■ Tugas yang Diberikan 1 ■
Jawab pertanyaan berikut berdasarkan teks tentang pariwisata dan wilayah pesisir.
(a) Apa cakupan aksesbilitas?
(b) Apa saja yang termasuk sumber daya nonhayati menurut Undang-undang Nomor 27 Tahun 2007?
(c) Menurut Tuwo (2011), apa salah satu alternatif pembangunan yang dapat membantu mengatasi pola pemanfaatan yang merusak sumberdaya pesisir dan laut?
■ Tugas yang Diberikan 2 ■
Teruskan teks tentang pariwisata dan wilayah pesisir, dimulai tepat setelah kalimat terakhirnya.

■ Teks yang Diberikan ■
Atraksi dibedakan menjadi atraksi yang tangible dan intangible yang memberikan
kenikmatan kepada wisatawan baik yang berupa kekayaan alam, budaya dan hasil
buatan manusia.
b. Aksesbilitas.
Cakupan aksesbilitas yaitu keseluruhan sarana dan prasarana transportasi yang
melayani wisatawan dari, ke, dan selama di daerah tujuan wisata.
c. Amenitas. Fungsi Amenitas lebih kepada
pemenuhan kebutuhan wisatawan sehingga sering kali tidak berhubungan langsung
terkait dengan bidang pariwisata.
Berdasarkan
Undang-undang Nomor 27 Tahun 2007 tentang Pengelolaan Wilayah Pesisir dan
Pulau-pulau Kecil, Sumber Daya Pesisir dan Pulau-Pulau Kecil adalah wilayah
pesisir terdiri atas sumber daya hayati, sumber daya non-hayati; sumber daya buatan, dan jasa-jasa lingkungan; sumber
daya hayati meliputi ikan, terumbu karang, padang lamun, mangrove dan biota
laut lain; sumber daya nonhayati meliputi pasir, air laut, mineral dasar laut;
sumber daya buatan meliputi infrastruktur laut yang terkait dengan kelautan dan
perikanan, dan jasa-jasa lingkungan berupa keindahan alam, permukaan dasar laut
tempat instalasi bawah air yang terkait dengan kelautan dan perikanan serta
energi gelombang laut yang terdapat di
Wilayah Pesisir.
Sumberdaya alam
yang produktif ekosistem pesisir dan laut merupakan penyedia jasa pendukung
kehidupan, seperti air bersih dan ruang yang diperlukan bagi berkiprahnya
segenap kegiatan manusia. Sebagai penyedia jasa-jasa kenyamanan ekosistem
pesisir dan laut merupakan lokasi indah dan menyejukkan untuk dijadikan tempat
rekreasi atau parawisata (Bengen, 2004).
Pembangunan
wilayah pesisir dan laut secara berkelanjutan
merupakan kebijakan penting Depatermen Kalutan dan Perikanan. Kebijakan
tersebut didasarkan pada pemikiran bahwa wilayah peisisr dan laut secara
ekologis dan ekonomis sangat potensial untuk dikembangkan dan dimanfaatkan demi
kesejahteraan rakyat. Meskipun pemerintah telah melakukan berbagai upaya untuk
mendorong pemanfaatan sumberdaya pesisir dan laut secara berkelanjutan, namun
pola pemanfaatan yang sifatnya merusak dan mengancam kelestarian sumberdaya
pesisir dan laut masih saja terus berlangsung. Pengembangan ekowisata merupakan
salah satu alternatif pembangunan yang dapat membantu mengatasi masalah
tersebut (Tuwo, 2011).

■ Bahan yang Disediakan ■

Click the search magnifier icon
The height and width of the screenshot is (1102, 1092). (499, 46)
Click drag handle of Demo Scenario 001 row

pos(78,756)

■ Jawaban Tertulis 1 ■
(a) Cakupan aksesbilitas adalah keseluruhan sarana dan prasarana transportasi yang melayani wisatawan dari, ke, dan selama di daerah tujuan wisata.
(b) Sumber daya nonhayati meliputi pasir, air laut, dan mineral dasar laut.
(c) Alternatif pembangunan tersebut adalah pengembangan ekowisata.

■ Jawaban Tertulis 2 ■
B. Prinsip Perencanaan Kawasan Pariwisata pada
Daerah Pesisir
Menurut
Kusnadi (2014), Prinsip – prinsip perencanaan kawasan pariwisata pada wilayah
pesisir dapat dilakukan dengan memperhatikan ketentuan berikut:
a) Mengetahui
profil wilayah kawasan pesisir yang menjadi perencanaan seperti kondisi fisik
alam,
b) Sosial
budaya dan ekonomi kawasan pesisir yang menjadi kawasan perencanaan seperti
kehidupan atau taraf sosial masyarakat yang tinggal pada kawasan pesisir tersebut
contohnya peluang usaha.
c) Aksesbilitas kawasan pesisir yang menjadi kawasan perencanaan
yaitu, akses jaringan transportasi yang baik untuk mencapai kawasan pariwisata
pesisir tersebut.
d) Amenitas Wisata merupakan segala sesuatu yang memberikan kemudahan
bagi wisatawan untuk memenuhi kebutuhannya selama berwisata dikawasan pesisir
tersebut. Kondisi terkini dari amenitas (fasilitas pelayanan) berupa hotel dan
akomodasi serta restoran (rumah makan).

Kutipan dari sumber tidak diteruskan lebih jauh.